Interpolation of a table of points or of a function by means of polynomials of minor degree or like three.

Try first with a table of points that represents a function.

Insert points with the tool and calculate the resul spline.

Represent a function in the graph, take points on it and calculate the approximation with splines.

Input data

Via keyboard:


• Table with the points and its images. Points can be added with extra cells press on "Add".
• Derivative comes second of the ends of the spline.
• If you want, a function of variable x.

Output data

Graphical representation of the cubic spline that goes through the given points.

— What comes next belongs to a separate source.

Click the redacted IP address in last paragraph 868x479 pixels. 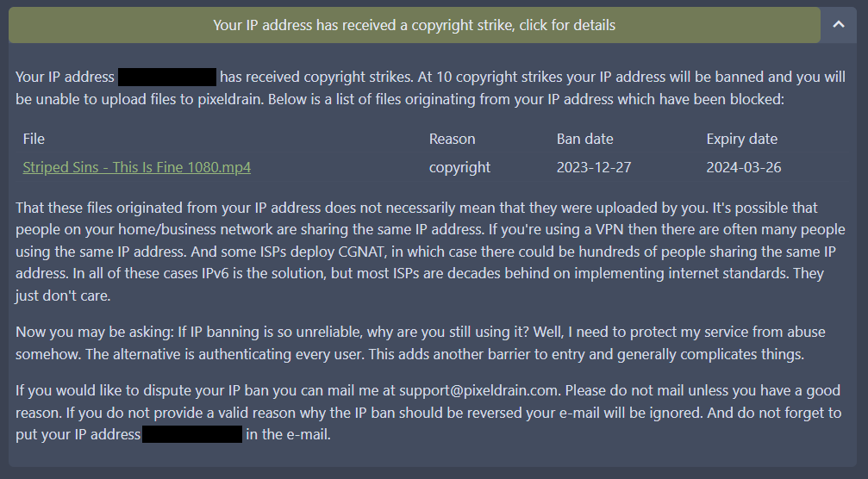coord(192,435)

Table of results where we have the expression of the cubic spline in every interval.

First steps

To use the function f (x) = x³ + x in the interval [-1,2].

We know that:

f'= 3x²+1

f'' = 6x

Then the value of S''₀ y S''_n es:

S''₀ = S''(-1) = -6.

S''_n = S''(2) = 12.

To verify that the expression of the spline is: -2 + (x + 1)(4 + (x + 1)(-3 + x + 1)) that simplified return the first function f(x) = x³ + x.

To try like, if there changes the value of the second derivatives S''₀ y S''_n, changes both the expression of the spline and his graph.

Observations

If you use the table to define points, make sure they are ordered.